Иду к противоположной двери, а сам думаю, вот какие молодцы, не успел я помыться, а они уже и мою одежду перенесли. Открываю дверь, и вижу большую комнату, в которой народу, человек двадцать и все зелёной одежде. Думаю, откуда столько солдат нагнали, и зачем они тут. Но мысли мои прервал наш командир роты, подзывает меня к себе и спрашивает: «Фамилия?» «Чухлебов», — отвечаю. Он поворачивается к своим помощникам, которые стояли возле больших ящиков, и говорит им: «Подберите ему форму». И началась подборка, минут через двадцать я вышел, как новый гривенник, во дворе народу стоит много, но ни одного знакомого лица не вижу, все одинаковые как пятаки. Вдруг слышу голос Захарова: «Сеня, а ты что меня не узнал, прошёл, понимаешь, мимо меня и ничего не сказал». Только теперь я рассмотрел, что это действительно Володя Захаров. Со временем притерлись друг к другу и уже легко узнавали.

Представленные сведения →
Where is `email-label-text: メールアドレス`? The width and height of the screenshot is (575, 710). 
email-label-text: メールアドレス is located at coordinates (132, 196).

Ваши задания →
- a) Изложите содержание текста в двух предложениях.
- b) Воспроизведите без изменений отрывок текста между словами «Иду к противоположной» и «уже легко узнавали.», включая их.
Материал никак не связан с текстом.

Ответы к заданиям →
- a) Рассказчик вошёл в комнату, где командир роты спросил его фамилию и велел помощникам подобрать ему форму. Во дворе все в одинаковой форме казались ему незнакомыми, и Володю Захарова он узнал, только когда тот сам его окликнул.

- b)
Иду к противоположной двери, а сам думаю, вот какие молодцы, не успел я помыться, а они уже и мою одежду перенесли. Открываю дверь, и вижу большую комнату, в которой народу, человек двадцать и все зелёной одежде. Думаю, откуда столько солдат нагнали, и зачем они тут. Но мысли мои прервал наш командир роты, подзывает меня к себе и спрашивает: «Фамилия?» «Чухлебов», — отвечаю. Он поворачивается к своим помощникам, которые стояли возле больших ящиков, и говорит им: «Подберите ему форму». И началась подборка, минут через двадцать я вышел, как новый гривенник, во дворе народу стоит много, но ни одного знакомого лица не вижу, все одинаковые как пятаки. Вдруг слышу голос Захарова: «Сеня, а ты что меня не узнал, прошёл, понимаешь, мимо меня и ничего не сказал». Только теперь я рассмотрел, что это действительно Володя Захаров. Со временем притерлись друг к другу и уже легко узнавали.